Do these statements agree with the guest column about the Huntington Country Store? Answer yes or no for each, quoting the words of the column that decide it.
1. The store's owners used the term "China Coronavirus" both on their website and on signs in the store.
2. The owners met with the small group that came to the store and accepted its letter.
3. The CBS News report counted more than 2,100 anti-Asian-American hate incidents over a six-month span.

START PASSAGE PROVIDED

Guest columnists Ali Wicks-Lim and Caroline Murray: Words matter. Which side will you be on?

  • Huntington Country Store. gazette file photo

Published: 9/14/2020 11:30:41 AM

We are at a pivotal moment in our history. This is the time for each of us to decide — as individuals and as a community — which side of history we are on.

In the last four years, our country has seen unprecedented division, hateful rhetoric, racism and increasing violence. Egged on by the president, white supremacists have been emboldened. Torch-wielding white men descend on Charlottesville, Virginia, in 2017, killing a protester; front-line workers are assaulted over masks; police and vigilantes murder Black people in the streets and in their homes; and militias armed to the teeth take over state capitols.

Just this past month, we have seen the violence escalate in Kenosha, Wisconsin, and in Portland, Oregon. Hate crimes against Black, Indigenous and people of color are on the rise across the country.

And now, the hatred is at our door, and in our community. A few weeks ago, community members became aware that Randy and Becky Butler, who own the Huntington Country Store, use the term “China Coronavirus” in multiple places on their website and on signs in their store. People are fearful and angry about COVID-19. When store owners choose to use racially-charged language, they create a target for that fear and anger, impacting the safety of Asians and people of Asian descent in our community.

Since February, when the president and his administration began labeling the coronavirus as the “China virus,” there has been a significant rise in violence, harassment and abuse against Asians and people of Asian descent.

According to a report by CBS News, more than 2,100 anti-Asian-American hate incidents related to COVID-19 were reported across the country over a three-month timespan between March and June. Civil rights and racial justice organizations have issued a joint call to action denouncing the increase in discrimination against Asian-Americans related to COVID-19.

Hate incidents ranged from verbal assault and racial slurs all the way to actual violence. Interestingly, the AAPI Hate report that tracks anti-Asian hate incidents around the country notes that more than a third of the hate incidents occurred in a business setting — such as the Huntington Country Store.

Words matter. Hateful rhetoric has consequences.

We’ve urged Randy and Becky Butler to consider the consequences of their actions. We’ve called, emailed and sent messages on social media without a response. Finally, a small group of us went to the store in person to have a conversation and to deliver a letter outlining our concerns.

Randy and Becky Butler would not meet with us or take our letter. Instead, they doubled down on their hateful rhetoric, dedicating an entire page of their website to their xenophobic conspiracies while their supporters screamed at us, took down their masks to blow smoke in our faces, and harassed us online threatening us with physical violence and sexual assault.

It’s time to take a stand. As a community, we must join together to reject this kind of hate.

Here’s three ways you can make a difference:

First, document and report anti-Asian violence and discrimination at this online reporting center.

Second, don’t spend money at Huntington Country Store, a business that sows hatred and division. Instead, support Stand Up for AAPI Youth During COVID, a campaign to counter hate against Asian-American young people.

And finally, sign a petition created at and tell Randy and Becky Butler that until they remove this racist language and issue a public apology, you won’t be spending your money at the Huntington Country Store.

Words matter. And so do our actions at this moment in time. As a member of this community you will have to decide what kind of country this is, what kind of community you want to live in, and ultimately, what kind of person you are.

It’s time to make a stand, right here and right now. Which side will you be on?

END PASSAGE PROVIDED
START MATERIAL SUPPLIED

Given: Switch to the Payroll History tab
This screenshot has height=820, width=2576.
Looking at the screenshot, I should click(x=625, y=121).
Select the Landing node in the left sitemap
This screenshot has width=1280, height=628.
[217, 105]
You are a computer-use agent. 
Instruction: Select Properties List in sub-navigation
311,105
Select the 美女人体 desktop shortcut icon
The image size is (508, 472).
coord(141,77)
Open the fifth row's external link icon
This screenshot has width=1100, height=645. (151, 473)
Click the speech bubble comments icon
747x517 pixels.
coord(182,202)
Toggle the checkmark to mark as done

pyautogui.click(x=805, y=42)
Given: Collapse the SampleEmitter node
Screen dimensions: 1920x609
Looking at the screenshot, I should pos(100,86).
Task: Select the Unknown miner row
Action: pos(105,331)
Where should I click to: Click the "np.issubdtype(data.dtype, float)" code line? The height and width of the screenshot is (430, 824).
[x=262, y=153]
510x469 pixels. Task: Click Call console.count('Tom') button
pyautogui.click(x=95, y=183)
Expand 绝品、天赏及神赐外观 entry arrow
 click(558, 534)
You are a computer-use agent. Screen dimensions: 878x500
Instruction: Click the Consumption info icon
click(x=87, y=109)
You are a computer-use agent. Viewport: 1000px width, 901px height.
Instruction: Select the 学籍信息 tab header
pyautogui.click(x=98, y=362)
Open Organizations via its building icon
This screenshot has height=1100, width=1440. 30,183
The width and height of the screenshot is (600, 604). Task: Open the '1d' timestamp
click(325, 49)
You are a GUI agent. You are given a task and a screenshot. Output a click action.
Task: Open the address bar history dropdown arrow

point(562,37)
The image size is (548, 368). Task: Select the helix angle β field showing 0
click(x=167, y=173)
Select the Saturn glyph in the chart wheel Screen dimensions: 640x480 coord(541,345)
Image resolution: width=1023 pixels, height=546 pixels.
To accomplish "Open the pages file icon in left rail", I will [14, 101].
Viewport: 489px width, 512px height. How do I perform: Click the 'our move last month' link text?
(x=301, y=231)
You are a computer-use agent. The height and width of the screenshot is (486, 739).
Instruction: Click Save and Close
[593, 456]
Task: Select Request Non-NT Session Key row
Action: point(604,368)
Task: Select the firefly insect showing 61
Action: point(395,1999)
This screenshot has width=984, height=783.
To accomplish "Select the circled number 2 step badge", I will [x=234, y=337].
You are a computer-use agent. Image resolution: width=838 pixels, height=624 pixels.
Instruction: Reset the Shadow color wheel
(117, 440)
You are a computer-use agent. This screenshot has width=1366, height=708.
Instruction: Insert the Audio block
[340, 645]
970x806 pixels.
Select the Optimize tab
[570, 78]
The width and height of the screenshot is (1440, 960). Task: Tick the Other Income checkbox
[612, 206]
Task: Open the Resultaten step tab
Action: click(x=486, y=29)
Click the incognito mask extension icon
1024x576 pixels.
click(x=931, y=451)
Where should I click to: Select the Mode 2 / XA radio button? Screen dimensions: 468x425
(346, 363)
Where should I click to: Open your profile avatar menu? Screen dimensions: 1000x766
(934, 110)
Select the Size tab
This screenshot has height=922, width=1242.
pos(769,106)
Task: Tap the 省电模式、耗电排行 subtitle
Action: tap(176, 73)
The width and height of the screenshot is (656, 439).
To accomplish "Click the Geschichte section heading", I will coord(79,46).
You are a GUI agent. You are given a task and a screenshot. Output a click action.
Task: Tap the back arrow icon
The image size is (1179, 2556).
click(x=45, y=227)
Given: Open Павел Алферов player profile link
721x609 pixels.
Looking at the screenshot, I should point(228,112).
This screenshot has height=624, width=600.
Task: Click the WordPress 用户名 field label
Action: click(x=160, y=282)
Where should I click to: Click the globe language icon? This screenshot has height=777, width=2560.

END MATERIAL SUPPLIED

• _SOLUTION_
1. Yes: "use the term “China Coronavirus” in multiple places on their website and on signs in their store"
2. No: "Randy and Becky Butler would not meet with us or take our letter."
3. No: "over a three-month timespan between March and June"